OVERNITE CORPORATION

 


 

ARTICLE I

 

 

The name of the Corporation is OVERNITE CORPORATION.

 

ARTICLE II

 

The purpose for which the Corporation is formed is to transact any or all lawful business not required to be stated in the Articles of Incorporation for which corporations may be incorporated under the Virginia Stock Corporation Act, as amended from time to time (the “VSCA”).

 

ARTICLE III

 

1. Authorized Shares. (a) The total number of shares of capital stock that the Corporation shall have authority to issue is 175,000,000, of which 150,000,000 shares shall be shares of common stock, par value $.01 per share (“Common Stock”), and 25,000,000 shares shall be shares of preferred stock, par value $.01 per share (“Preferred Stock”).

 

(b) No provision of any agreement, plan or related document contemplated by Section 13.1-646 of the VSCA and approved by the Board of Directors shall be considered to be a limitation on the authority or power of the Board of Directors but, if so considered, is hereby authorized by these Articles of Incorporation.

 

2. Preferred Stock. Shares of Preferred Stock may be issued in one or more series. The Board of Directors of the Corporation may, by adoption of an amendment to the Articles of Incorporation, determine the preferences, limitations and relative rights of any series of Preferred Stock before the issuance of any shares of that series.
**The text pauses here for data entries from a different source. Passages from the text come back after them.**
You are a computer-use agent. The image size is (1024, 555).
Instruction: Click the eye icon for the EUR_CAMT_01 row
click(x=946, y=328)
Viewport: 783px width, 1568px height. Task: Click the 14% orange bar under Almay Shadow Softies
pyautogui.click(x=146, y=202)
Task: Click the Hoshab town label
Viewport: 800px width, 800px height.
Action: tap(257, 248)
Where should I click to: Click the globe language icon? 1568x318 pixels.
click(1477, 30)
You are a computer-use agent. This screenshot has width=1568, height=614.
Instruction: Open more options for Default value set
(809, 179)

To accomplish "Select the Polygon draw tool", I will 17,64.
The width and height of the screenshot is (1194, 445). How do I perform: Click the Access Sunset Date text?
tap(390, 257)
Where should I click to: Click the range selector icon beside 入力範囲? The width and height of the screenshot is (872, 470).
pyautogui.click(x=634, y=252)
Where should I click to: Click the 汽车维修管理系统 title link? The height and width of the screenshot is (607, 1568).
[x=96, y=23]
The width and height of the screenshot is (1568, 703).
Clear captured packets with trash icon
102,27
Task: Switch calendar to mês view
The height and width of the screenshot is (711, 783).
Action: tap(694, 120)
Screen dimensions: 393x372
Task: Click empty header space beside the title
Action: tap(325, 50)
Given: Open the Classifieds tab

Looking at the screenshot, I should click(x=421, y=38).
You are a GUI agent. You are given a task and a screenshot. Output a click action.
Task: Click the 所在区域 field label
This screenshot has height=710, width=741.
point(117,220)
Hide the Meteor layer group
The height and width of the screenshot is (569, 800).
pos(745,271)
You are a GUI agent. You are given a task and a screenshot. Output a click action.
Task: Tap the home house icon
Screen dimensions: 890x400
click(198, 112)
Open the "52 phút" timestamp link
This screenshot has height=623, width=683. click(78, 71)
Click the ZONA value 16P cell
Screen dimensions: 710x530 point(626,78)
Such determination may include, without limitation, provisions with respect to voting rights (including rights with respect to any transaction of a specified nature), redemption, exchangeability, convertibility, distribution and preference on dissolution or otherwise. Each series shall be appropriately designated by a distinguishing designation prior to the issuance of any shares thereof. The Preferred Stock of all series shall have preferences, limitations and relative rights identical with those of other shares of the same series and, except to the extent otherwise provided in the description of the series, with those of shares of other series of the same class.


3. Common Stock.

 

        (a) Each share of Common Stock shall be entitled to one vote on all matters submitted to a vote at any meeting of shareholders.

 

        (b) Subject to the rights of holders of Preferred Stock and subject to any other provisions of these Articles of Incorporation or any amendment hereto, holders of Common Stock shall be entitled to receive such dividends and other distributions in cash, stock or property of the Corporation as may be declared by the Board of Directors from time to time.

 

4. Required Vote. Except as otherwise required in these Articles of Incorporation as they may hereafter be amended:

 

        (a) any Corporation action that requires a vote of the Corporation’s shareholders, except (i) the election of Directors, (ii) an amendment or restatement of these Articles of Incorporation, (iii) a merger, (iv) a statutory share exchange, (v) the sale or other disposition of all or substantially all of the Corporation’s assets otherwise than in the usual and regular course of business, or (vi) dissolution, shall, for each voting group entitled to vote on the matter, be approved at a meeting at which a quorum of the voting group is present if the votes cast in favor of the action exceed the votes cast against the action;

 

        (b) Directors shall be elected by a plurality of the votes cast by the shares entitled to vote in the election at a meeting at which a quorum is present; and

 

        (c) a merger, statutory share exchange, sale or other disposition of all or substantially all of the Corporation’s assets otherwise than in the usual and regular course of business, dissolution, or any amendment or restatement of the Articles of Incorporation that requires a vote of the Corporation’s shareholders, shall be approved by a majority of the votes entitled to be cast by each voting group that is entitled to vote on such transaction or such amendment.

 

ARTICLE IV

 

The initial registered office of the Corporation shall be located at 1000 Semmes Avenue, Richmond, Virginia 23224 in the City of Richmond, Virginia, and the initial registered agent shall be Lisa B. McKnight, Esquire, who is a resident of Virginia and a member of the Virginia State Bar, and whose business address is the same as the address of the initial registered office.

 

ARTICLE V

 

No holder of any class of capital stock of the Corporation shall have any preemptive or preferential right to subscribe for, purchase or acquire (a) any shares of any class of capital stock of the Corporation, whether now or hereafter authorized, (b) any options, warrants or rights to subscribe for, purchase or acquire any of such shares or (c) any securities or obligations convertible into, or exchangeable for, any such shares or warrants, rights or options to purchase any such shares.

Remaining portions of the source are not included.